**What the task requires:** Output, word for word, the line that contains "Image resolution: width=1456" and all lines following it to the end of the listing. Drop the pictures.

**Listed entries:**

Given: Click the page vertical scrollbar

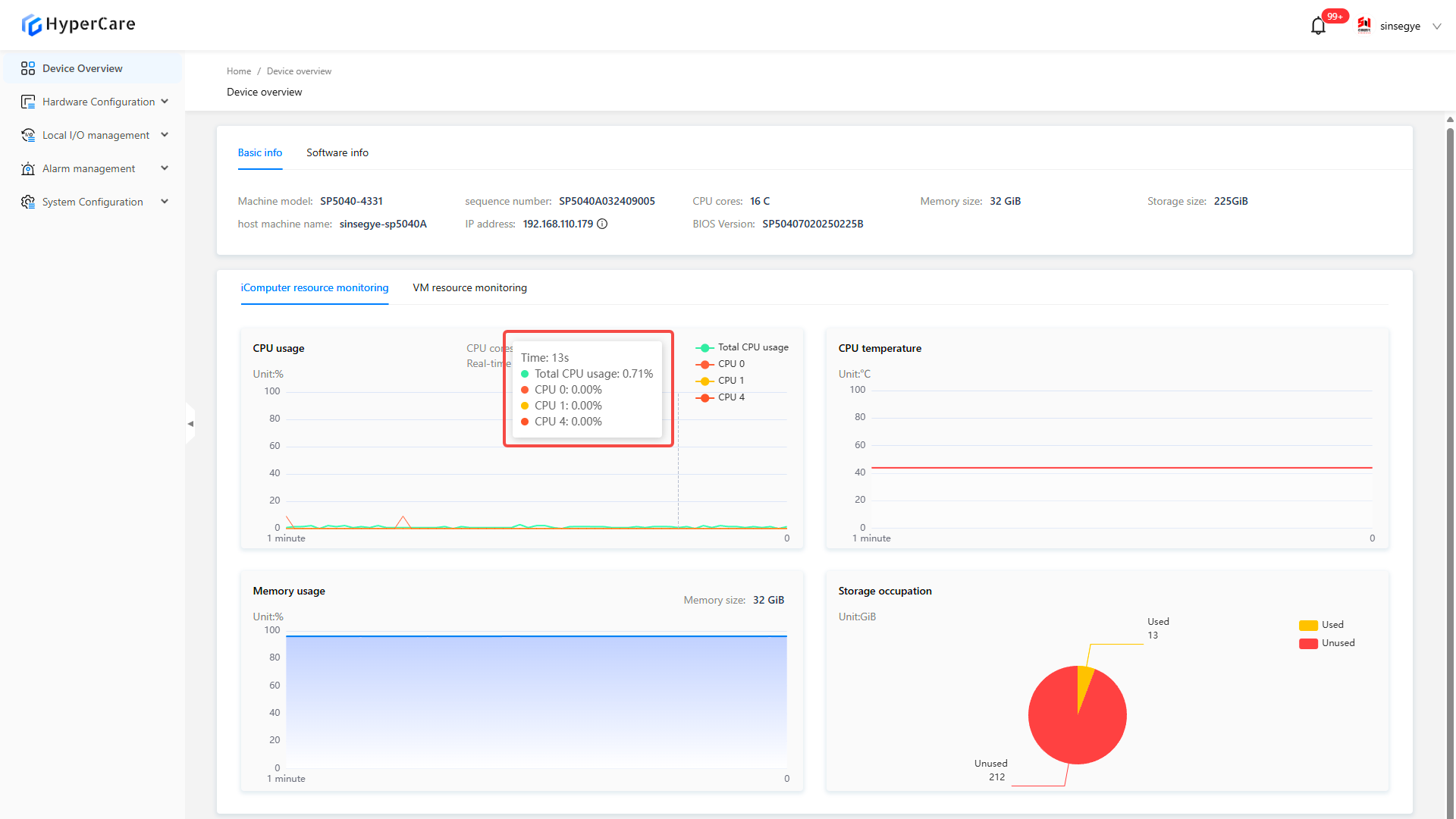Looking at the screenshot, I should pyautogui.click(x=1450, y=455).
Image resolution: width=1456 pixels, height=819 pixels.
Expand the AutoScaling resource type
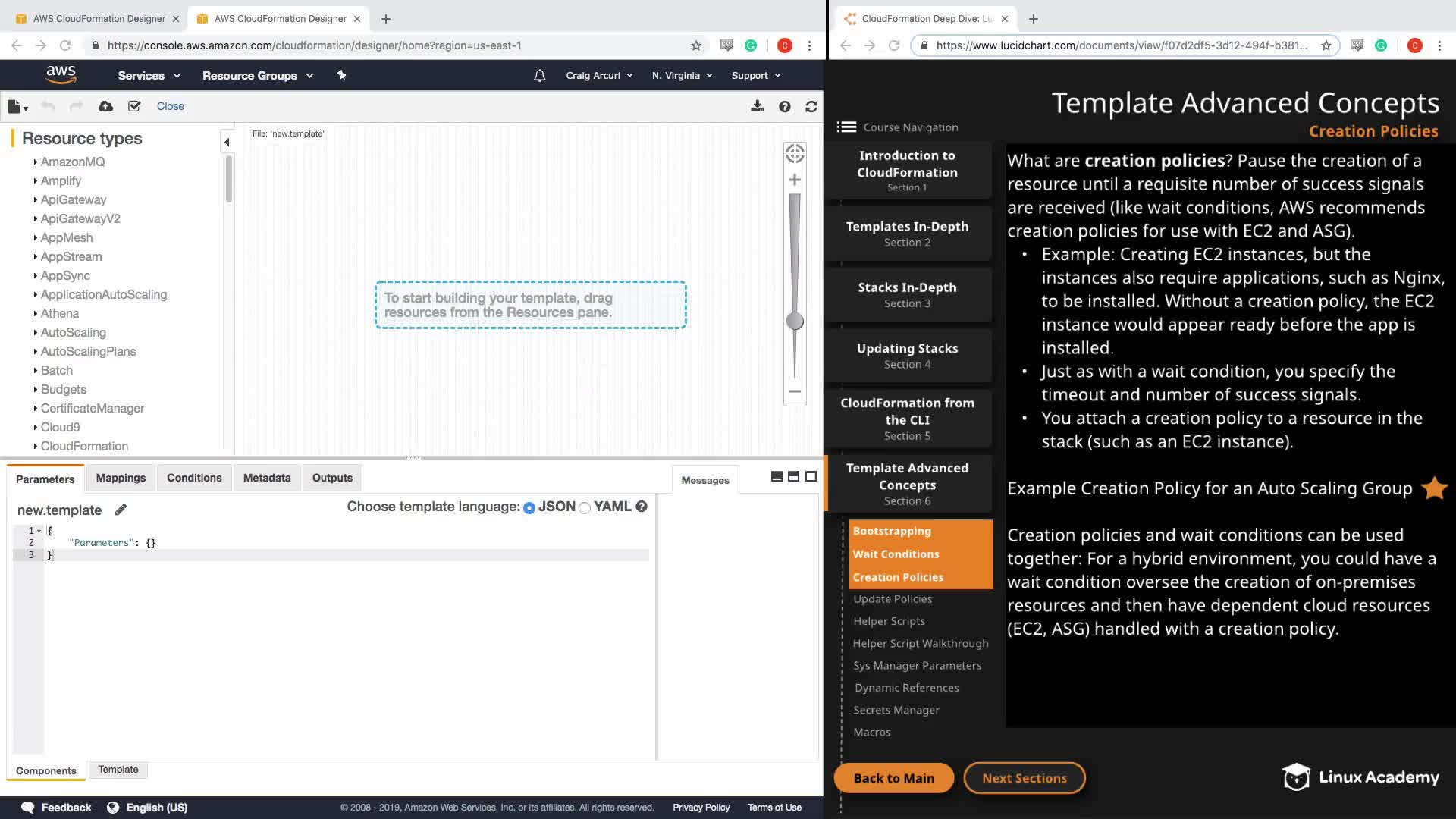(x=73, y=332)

**Reply to the exercise:**
Image resolution: width=1456 pixels, height=819 pixels.
Expand the AutoScaling resource type
(x=73, y=332)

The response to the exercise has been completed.